My parents ended up placing the order for everyone but me. The quick service brings their food and drinks in little time. While they’re busy eating their food and chattering, a lovely lady comes up to us with a steaming cup of hot chocolate in her hand. She introduces herself as Greta, the owner of the café. She seems to be my grandmother’s age and has an infectious personality. She tells us that she has brought the hot chocolate for me, because I wasn’t eating anything. She tells me that it’s on the house and hands over the cup.
She eagerly waits for me to take a sip and I can’t seem to find an excuse to back out. So I decide to chug down a glass of water immediately after I drink the hot chocolate. I remind myself that it’s solely out of politeness that I’m doing this. I lift the cup to take my first sip of hot chocolate, fully expectant that I’d find it horrible just like the others.
However, the unexpected happens. I finish off the beverage within minutes with only one thought: “I WANT MORE”. That hot chocolate was perfection. It was the right blend of sugar, chocolate, cream and warmth for me. I need to have more & I tell Greta the same. Once she walks away, it soon sinks in.
I JUST HAD MY FIRST CHOCOLATE WITHOUT GAGGING & I LOVED IT.
Everyone at the table is dumbfounded. Dad soon makes a snarky comment saying that it was high time I joined the ranks of normal kids who ate chocolates. I tell my parents that I’m now willing to try out cakes and other pastries as well. The grins on their faces only seemed to grow wider.
It dawns upon me that something bigger happened in that moment. By drinking hot chocolate, I jumped out of my comfort zone and embraced change. And it embraced me right back.

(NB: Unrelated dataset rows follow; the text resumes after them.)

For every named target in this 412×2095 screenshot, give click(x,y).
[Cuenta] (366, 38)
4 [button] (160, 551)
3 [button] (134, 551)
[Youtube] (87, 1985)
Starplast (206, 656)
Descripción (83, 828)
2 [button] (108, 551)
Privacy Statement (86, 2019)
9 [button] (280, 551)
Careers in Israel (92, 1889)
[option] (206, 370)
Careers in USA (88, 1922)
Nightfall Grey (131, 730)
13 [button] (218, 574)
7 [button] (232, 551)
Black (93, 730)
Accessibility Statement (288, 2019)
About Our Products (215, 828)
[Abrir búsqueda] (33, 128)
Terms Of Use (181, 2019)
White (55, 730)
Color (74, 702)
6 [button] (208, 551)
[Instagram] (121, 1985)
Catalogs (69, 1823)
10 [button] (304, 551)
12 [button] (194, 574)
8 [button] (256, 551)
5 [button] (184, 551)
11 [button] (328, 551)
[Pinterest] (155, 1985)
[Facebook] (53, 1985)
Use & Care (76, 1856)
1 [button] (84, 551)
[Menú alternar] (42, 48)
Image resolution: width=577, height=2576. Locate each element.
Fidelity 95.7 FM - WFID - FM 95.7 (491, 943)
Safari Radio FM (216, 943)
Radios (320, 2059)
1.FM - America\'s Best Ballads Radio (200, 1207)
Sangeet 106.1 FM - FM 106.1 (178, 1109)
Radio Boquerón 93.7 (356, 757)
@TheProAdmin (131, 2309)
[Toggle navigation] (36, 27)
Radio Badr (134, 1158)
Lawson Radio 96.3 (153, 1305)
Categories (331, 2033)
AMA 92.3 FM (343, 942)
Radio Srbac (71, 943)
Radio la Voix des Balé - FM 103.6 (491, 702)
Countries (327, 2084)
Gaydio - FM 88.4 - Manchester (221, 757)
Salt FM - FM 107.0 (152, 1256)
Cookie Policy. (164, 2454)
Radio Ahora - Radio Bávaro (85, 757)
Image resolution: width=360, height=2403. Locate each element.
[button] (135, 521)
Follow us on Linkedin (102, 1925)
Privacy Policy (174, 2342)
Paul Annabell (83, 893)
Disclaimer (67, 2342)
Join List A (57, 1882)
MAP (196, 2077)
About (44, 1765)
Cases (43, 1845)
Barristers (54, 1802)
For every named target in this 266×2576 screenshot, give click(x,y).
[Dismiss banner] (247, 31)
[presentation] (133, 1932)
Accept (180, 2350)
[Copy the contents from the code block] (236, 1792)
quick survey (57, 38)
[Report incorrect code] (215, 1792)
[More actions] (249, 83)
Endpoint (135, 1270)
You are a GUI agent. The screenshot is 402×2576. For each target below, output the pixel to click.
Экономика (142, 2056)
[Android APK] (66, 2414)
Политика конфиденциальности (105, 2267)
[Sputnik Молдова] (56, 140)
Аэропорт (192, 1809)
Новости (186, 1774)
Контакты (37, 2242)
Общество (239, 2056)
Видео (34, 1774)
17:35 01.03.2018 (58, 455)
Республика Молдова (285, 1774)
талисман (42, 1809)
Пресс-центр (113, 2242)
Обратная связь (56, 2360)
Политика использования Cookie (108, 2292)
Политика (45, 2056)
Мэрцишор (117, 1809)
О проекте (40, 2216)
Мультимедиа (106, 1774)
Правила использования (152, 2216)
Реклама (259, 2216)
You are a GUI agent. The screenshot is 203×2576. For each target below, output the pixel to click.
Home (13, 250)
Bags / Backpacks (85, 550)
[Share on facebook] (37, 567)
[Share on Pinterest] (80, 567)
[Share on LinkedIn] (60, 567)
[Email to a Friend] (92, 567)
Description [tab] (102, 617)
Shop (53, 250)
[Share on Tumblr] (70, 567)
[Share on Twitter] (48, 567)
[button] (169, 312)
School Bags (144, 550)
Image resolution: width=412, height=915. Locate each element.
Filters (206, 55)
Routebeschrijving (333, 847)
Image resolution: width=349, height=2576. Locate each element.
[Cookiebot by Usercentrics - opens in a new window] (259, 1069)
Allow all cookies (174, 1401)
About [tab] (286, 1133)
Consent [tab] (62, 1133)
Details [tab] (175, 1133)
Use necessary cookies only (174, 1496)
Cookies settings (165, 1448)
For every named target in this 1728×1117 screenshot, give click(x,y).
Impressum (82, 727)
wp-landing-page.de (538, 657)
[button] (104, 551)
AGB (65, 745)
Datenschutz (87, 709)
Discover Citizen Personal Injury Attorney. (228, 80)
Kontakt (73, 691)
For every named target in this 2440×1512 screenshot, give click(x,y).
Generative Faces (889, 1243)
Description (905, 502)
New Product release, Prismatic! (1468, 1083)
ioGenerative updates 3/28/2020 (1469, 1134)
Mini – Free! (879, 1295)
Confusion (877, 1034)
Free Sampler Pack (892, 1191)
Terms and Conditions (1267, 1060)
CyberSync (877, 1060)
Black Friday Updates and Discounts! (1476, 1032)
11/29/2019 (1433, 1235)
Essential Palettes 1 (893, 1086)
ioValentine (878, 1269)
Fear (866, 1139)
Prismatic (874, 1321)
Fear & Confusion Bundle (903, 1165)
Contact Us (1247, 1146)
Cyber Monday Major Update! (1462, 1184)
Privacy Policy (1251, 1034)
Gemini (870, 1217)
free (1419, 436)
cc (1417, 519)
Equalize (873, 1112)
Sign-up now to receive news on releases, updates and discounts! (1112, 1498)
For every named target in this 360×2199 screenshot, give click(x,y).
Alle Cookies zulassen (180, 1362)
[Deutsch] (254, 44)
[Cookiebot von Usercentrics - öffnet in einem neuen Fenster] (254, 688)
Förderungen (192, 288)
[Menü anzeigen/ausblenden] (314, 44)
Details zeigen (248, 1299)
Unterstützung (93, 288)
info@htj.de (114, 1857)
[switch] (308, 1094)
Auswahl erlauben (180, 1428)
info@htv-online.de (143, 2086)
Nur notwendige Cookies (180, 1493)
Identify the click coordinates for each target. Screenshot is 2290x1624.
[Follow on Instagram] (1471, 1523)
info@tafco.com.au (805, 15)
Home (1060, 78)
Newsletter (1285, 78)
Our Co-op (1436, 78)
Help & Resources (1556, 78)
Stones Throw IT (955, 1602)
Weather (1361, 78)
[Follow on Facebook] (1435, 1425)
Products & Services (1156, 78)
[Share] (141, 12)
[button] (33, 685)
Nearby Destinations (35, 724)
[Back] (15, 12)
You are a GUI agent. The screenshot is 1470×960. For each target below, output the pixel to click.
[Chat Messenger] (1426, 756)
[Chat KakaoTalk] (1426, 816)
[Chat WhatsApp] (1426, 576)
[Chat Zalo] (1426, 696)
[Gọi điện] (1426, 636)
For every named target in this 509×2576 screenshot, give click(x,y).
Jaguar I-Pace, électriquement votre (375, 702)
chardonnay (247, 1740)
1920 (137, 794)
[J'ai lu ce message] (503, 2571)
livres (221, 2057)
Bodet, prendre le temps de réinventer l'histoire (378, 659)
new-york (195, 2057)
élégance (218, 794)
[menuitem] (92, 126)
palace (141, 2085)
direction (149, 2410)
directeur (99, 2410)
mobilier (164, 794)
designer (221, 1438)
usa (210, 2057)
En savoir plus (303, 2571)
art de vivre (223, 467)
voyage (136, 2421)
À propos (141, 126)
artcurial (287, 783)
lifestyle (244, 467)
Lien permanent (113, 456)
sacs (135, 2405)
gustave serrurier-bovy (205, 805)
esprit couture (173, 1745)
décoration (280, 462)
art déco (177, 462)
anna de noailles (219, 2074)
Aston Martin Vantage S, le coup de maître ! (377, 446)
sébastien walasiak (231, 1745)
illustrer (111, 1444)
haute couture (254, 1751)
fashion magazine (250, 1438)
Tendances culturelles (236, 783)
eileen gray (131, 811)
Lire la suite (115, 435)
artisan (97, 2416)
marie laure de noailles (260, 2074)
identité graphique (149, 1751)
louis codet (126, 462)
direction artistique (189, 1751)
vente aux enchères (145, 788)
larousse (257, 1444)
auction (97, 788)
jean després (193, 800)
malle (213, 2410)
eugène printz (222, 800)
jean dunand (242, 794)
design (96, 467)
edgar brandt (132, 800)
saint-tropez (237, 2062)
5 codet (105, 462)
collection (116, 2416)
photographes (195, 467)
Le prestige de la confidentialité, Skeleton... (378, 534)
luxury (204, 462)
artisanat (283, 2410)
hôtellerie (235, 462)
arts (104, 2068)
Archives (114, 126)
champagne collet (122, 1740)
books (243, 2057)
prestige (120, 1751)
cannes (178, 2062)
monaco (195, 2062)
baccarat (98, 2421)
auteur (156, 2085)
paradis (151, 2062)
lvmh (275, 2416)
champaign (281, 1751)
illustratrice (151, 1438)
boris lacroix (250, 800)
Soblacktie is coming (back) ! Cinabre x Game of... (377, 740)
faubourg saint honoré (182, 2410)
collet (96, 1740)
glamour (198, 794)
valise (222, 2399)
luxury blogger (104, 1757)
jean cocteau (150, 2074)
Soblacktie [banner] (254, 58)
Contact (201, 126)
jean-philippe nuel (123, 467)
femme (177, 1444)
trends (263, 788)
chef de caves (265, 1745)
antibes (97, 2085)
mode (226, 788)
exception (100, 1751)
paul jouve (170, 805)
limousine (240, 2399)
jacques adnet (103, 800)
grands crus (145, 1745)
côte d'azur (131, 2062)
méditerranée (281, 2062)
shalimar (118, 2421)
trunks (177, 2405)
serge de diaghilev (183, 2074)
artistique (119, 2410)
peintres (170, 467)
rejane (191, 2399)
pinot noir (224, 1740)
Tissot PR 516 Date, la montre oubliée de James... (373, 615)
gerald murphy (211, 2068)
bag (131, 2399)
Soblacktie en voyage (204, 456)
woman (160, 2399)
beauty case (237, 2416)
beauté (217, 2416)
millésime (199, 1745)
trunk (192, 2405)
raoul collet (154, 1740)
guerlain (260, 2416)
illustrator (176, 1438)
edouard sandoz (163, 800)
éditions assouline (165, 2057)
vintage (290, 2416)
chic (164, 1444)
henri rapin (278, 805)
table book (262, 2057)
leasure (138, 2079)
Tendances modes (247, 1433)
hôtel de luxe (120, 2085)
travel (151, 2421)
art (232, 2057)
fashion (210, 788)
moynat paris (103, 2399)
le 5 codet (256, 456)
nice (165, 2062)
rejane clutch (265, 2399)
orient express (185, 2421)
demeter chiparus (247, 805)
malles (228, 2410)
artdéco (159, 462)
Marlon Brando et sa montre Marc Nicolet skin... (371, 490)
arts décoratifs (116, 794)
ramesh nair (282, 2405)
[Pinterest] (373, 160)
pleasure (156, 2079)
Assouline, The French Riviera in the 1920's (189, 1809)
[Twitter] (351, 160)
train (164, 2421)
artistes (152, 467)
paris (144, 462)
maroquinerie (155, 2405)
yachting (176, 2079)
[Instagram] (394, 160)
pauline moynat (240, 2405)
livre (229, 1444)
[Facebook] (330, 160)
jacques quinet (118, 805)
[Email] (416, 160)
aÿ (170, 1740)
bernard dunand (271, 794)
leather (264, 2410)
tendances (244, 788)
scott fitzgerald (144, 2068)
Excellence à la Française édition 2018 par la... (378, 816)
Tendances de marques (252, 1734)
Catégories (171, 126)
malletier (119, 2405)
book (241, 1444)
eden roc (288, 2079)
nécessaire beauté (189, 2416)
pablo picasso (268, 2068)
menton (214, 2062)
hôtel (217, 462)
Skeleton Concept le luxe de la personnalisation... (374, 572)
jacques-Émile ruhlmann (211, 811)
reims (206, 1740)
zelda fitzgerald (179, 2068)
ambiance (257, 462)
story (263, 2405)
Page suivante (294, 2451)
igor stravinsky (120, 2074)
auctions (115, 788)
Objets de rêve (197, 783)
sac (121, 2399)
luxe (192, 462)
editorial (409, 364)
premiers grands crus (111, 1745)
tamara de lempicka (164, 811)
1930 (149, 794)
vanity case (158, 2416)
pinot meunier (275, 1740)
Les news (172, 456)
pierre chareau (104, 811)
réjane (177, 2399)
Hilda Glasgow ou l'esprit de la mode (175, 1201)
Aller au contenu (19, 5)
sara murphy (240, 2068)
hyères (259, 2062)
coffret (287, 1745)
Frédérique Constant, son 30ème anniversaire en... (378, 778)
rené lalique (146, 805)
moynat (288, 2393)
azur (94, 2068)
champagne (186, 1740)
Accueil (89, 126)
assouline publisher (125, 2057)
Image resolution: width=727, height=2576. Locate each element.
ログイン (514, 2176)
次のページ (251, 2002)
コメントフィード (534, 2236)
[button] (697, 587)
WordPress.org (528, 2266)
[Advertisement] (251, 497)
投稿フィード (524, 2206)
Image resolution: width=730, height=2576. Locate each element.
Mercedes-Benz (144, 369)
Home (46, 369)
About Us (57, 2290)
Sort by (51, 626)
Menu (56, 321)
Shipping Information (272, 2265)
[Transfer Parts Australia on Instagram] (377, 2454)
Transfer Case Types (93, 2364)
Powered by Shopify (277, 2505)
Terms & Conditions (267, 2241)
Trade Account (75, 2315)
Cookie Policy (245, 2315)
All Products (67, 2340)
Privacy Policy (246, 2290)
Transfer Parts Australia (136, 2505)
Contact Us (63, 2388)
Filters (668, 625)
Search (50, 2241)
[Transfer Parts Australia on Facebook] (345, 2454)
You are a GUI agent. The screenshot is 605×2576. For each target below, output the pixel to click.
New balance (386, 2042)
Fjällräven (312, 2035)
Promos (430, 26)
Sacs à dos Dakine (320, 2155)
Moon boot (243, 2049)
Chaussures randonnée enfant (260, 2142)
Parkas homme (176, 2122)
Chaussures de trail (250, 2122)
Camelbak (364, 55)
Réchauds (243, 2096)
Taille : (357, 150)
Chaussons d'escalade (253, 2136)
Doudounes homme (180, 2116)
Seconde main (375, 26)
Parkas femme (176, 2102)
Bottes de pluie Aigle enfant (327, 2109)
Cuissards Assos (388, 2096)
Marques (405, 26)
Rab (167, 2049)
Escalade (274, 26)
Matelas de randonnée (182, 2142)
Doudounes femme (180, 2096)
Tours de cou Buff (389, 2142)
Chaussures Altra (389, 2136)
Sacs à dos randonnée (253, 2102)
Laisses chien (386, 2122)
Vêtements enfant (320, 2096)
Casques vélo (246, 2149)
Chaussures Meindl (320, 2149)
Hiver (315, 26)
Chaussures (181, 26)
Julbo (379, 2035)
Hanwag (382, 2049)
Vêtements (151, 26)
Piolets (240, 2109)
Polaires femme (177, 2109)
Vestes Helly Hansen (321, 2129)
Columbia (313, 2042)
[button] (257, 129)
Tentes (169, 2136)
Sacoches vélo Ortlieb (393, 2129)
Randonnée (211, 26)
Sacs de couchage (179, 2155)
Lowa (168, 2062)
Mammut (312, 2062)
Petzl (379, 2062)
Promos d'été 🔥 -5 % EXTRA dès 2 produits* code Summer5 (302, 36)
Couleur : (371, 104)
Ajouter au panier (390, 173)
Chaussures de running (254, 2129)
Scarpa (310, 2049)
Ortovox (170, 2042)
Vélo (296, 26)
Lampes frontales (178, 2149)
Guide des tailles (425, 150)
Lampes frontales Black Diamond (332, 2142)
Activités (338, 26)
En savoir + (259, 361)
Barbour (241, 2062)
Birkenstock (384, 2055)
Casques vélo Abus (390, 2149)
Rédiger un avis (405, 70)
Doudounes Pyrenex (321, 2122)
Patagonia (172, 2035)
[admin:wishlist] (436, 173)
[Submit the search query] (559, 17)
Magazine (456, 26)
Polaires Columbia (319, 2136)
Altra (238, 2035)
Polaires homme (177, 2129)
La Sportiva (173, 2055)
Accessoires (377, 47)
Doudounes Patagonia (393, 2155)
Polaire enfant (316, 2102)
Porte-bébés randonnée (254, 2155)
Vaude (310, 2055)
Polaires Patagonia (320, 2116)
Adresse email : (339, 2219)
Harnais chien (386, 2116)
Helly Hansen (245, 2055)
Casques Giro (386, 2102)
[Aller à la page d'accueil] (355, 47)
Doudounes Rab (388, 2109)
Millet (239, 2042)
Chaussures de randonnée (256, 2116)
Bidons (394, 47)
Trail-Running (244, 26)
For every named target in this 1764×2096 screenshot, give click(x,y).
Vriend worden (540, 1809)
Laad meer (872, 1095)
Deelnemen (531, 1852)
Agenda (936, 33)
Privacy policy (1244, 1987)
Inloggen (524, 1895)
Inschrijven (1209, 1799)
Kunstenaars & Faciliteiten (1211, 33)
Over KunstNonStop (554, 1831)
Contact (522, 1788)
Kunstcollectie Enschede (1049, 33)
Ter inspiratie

I make a promise to myself to have some hot chocolate, for the rest of my life, as a pick-me-up whenever I’m feeling down. After all, it is that small cup of beverage which will remind me that maybe change isn’t such a bad thing after all.
“We’re finally here. Lal, stop day dreaming! I swear that I’ll.. .good lord she’s having a warm beverage!”
“Hello? Earth to Shamika! WHY aren’t you having iced coffee? ”
“Hi, guys.” I croaked.
“Woman, you sound just like Kermit the frog.”
“Lal, stop it with the puppy dog eyes. I said STOP IT! Urghhh fine, we’ll have warm beverages with you just for today.”
“She DOES have a valid reason to have hot chocolate, you know. Her sore throat is the only reason she’s having hot chocolate today. Am I right, Lal?”
“Sure.” I said, smiling to myself. “That’s the only reason.”